Why is the scope of object created using new limited?

Object made using new operator does not seem to be available outside the scope! Isn't that the whole point of the new operator?

https://ideone.com/DDvo9y - Please check this link to see the result.

#include<iostream>

class myClass
{
private:
  int val;
public:
    myClass () = delete;
    myClass (int val):val{val}{}
    int get () const
    {
      return val;
    }
};

bool ifEqualMake (int a, int b, myClass * obj)
{
  if (a == b)      obj = new myClass (a);
  else{
      std::cout << "Difference exists: " << a - b << '\n';
      obj = new myClass (a + b);
    }
  std::cout << " Object made with value :" << obj->get () << '\n';
  return (a == b);
}

int main ()
{
  myClass *obj1 = nullptr;
  myClass *obj2 = nullptr;
  myClass *obj3 = nullptr;

  ifEqualMake (3, 3, obj1);
  ifEqualMake (4, 3, obj2);
  ifEqualMake (4, 4, obj3);

  if(obj1) std::cout << "obj 1 made in heap: " << obj1->get () << '\n';
  if(obj2) std::cout << "obj 2 made in heap: " << obj2->get()<<'\n';
  if(obj3) std::cout << "obj 3 made in heap: " << obj3->get () << '\n';

  delete obj1;
  delete obj2;
  delete obj3;

  return 0;

}

3 answers

  • answered 2019-09-10 02:13 songyuanyao

    The parameter obj is passed by value, that means it's just a copy of the argument, and any modification on itself inside the function (like obj = new myClass (a);) has nothing to do with the original pointer. In the meanwhile, the object constructed inside the function won't be destroyed.

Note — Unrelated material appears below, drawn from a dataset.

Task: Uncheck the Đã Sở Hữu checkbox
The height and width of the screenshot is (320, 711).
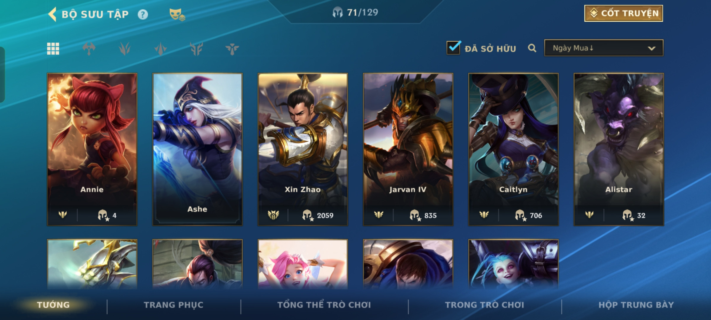Action: point(453,47)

    You might change it to pass-by-reference.

    bool
    ifEqualMake (int a, int b, myClass *& obj)
    //                                  ^
    {
      ...
    }
    

  • answered 2019-09-10 02:18 Lightness Races in Orbit

    It isn't.

    You're confusing the dynamically-allocated object that you created with new, and the pointer that points to it.

    The pointer's scope is limited just like any other automatic-storage-duration object.

    It looks like you meant to use it as an "out" argument to the function ifEqualMake, perhaps by taking a reference to it rather than a copy. Then alterations to it, such as pointing it to a new object, will be mirrored in the calling scope.

  • answered 2019-09-10 02:20 James Picone

    Consider the following function:

    void foo(int i) {
        i = 4;
    }
    
    void bar() {
        int j = 0;
        foo(j);
        std::cout << j << '\n';
    }
    

    You would expect bar to print 0, not 4, because foo is assigning to a local variable.

    This behaviour does not change with pointers. The following code behaves the same way:

    void foo(int* i) {
        int temp = 0;
        i = &temp;
    }
    
    void bar() {
        int* j = nullptr;
        foo(j);
        std::cout << j << '\n';
    }
    

    The simplest fix to the code you present is to take the pointer by reference:

    void foo(int*& i) {
        int temp = 0;
        i = &temp;
    }
    
    void bar() {
        int* j = nullptr;
        foo(j);
        // j now points to a destroyed object
        std::cout << j << '\n';
    }